HOUSING ORGANISATIONS SAY MINISTERS SHOULD THINK AGAIN ABOUT UNFAIR RENT HIKES FOR HARD-WORKING COUNCIL TENANTS
As the Government’s Housing Bill approaches the next stage in its bumpy ride through the House of Lords, tenant and housing campaigners have called on Ministers to drop proposals (labelled “Pay to Stay”) announced in George Osborne’s 2015 Budget to charge unaffordable market rents to households in council homes earning as little as £30,000 a year. They have published a report using tenants’ own words to explain why the policy is wrong.
The full report can be read by clicking on this link.
Tenant representative organisation TPAS and housing campaign SHOUT point out in the document that the proposal could well affect households who are not well off (for example two people earning just over the national living wage), and flies in the face of the Government’s aims of encouraging aspiration and reducing welfare dependency.
It would punish people for getting on in life, and increase dependency on welfare. It would also be an administrative nightmare and breach of taxpayer confidentiality, embroiling tenants and landlords in complex and intrusive bureaucracy. In a little-noticed clause in the Bill, the Government proposes to hand over confidential HMRC data on tenants’ incomes to councils, housing associations and even private companies like Capita.

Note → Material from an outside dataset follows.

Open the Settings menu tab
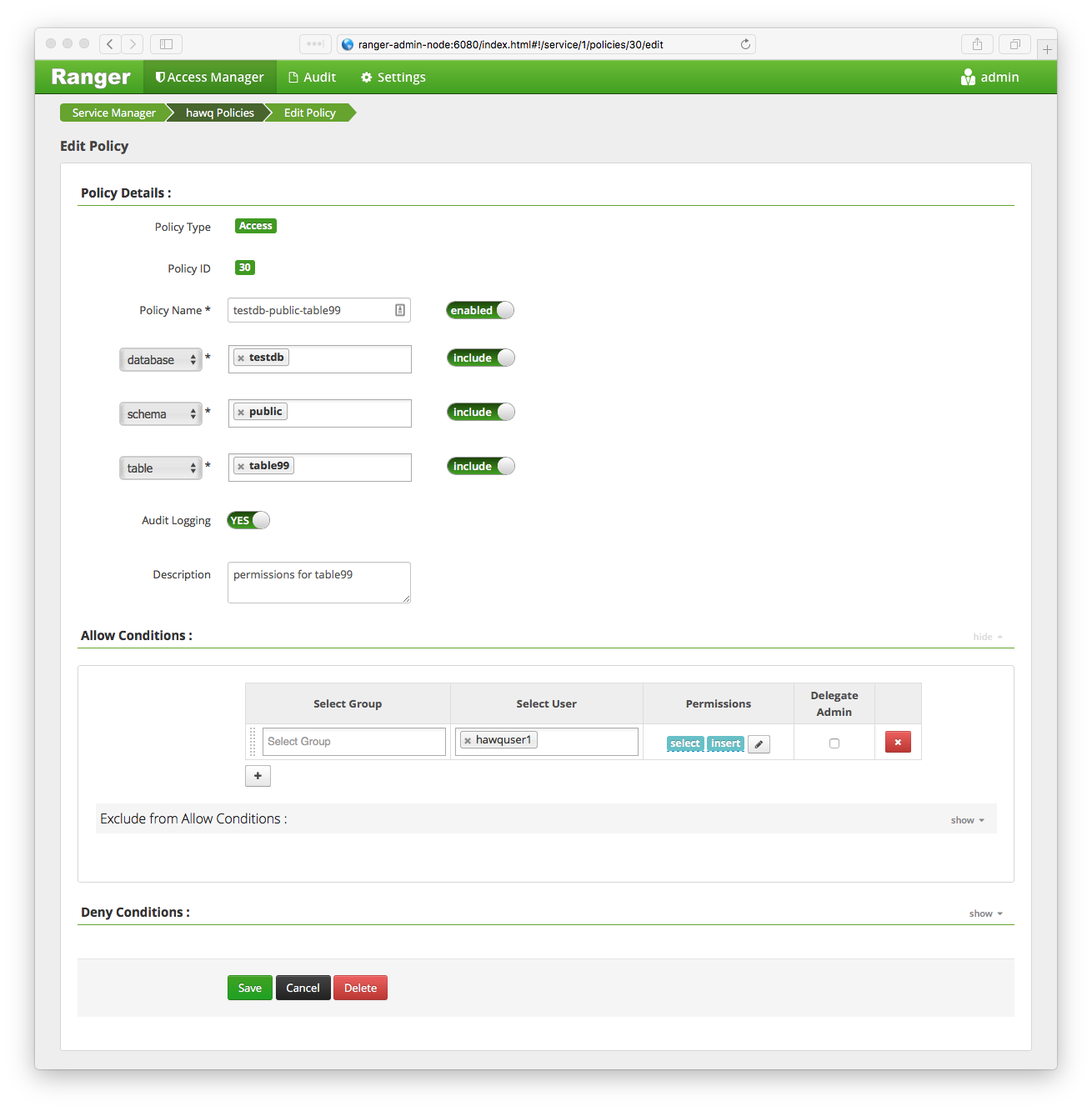The height and width of the screenshot is (1111, 1092). (393, 78)
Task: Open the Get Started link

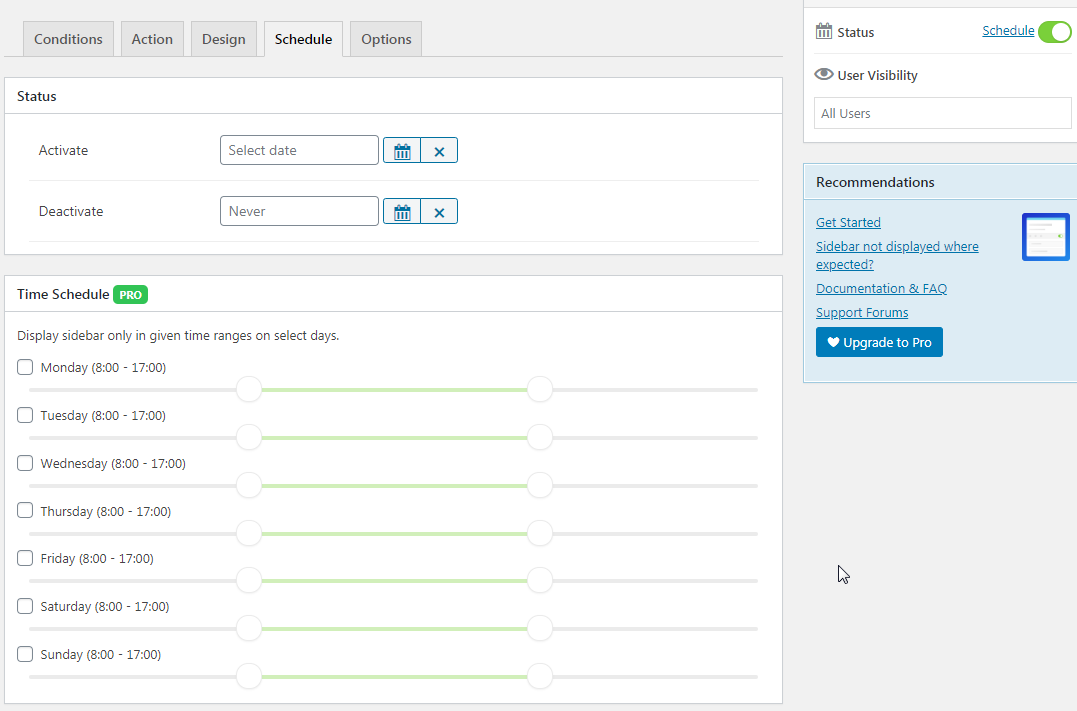Action: (x=848, y=223)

After defeating the Government in three votes on the Bill this week, and forcing it into concessions on other issues, peers look set to challenge Pay to Stay as well. Former Civil Service chief and housing expert Lord Kerslake and others have put down amendments which would leave it up to councils whether or not to implement the policy, raise the proposed income limits to £40,000 a year (£50,000 a year in London) and stop the government taking more than 10p in extra rent for every extra pound of income.
TPAS Chief Executive Jenny Osbourne said:
“The Government should listen to tenants and housing experts and drop this unfair tax on aspiration and hard work. Council tenants who work hard, get on in life and are already paying their full rent shouldn’t be punished with swingeing rent increases or be forced out of their homes.”
SHOUT leading campaigner Alison Inman said:
“I hope that, having listened to the arguments of all parties on other aspects of the Bill this week, the Government will also agree to make the kinds of changes being suggested by Bob Kerslake and other distinguished peers and agree to the very sensible changes they are proposing, if it can’t see its way to dropping this mistaken idea altogether.”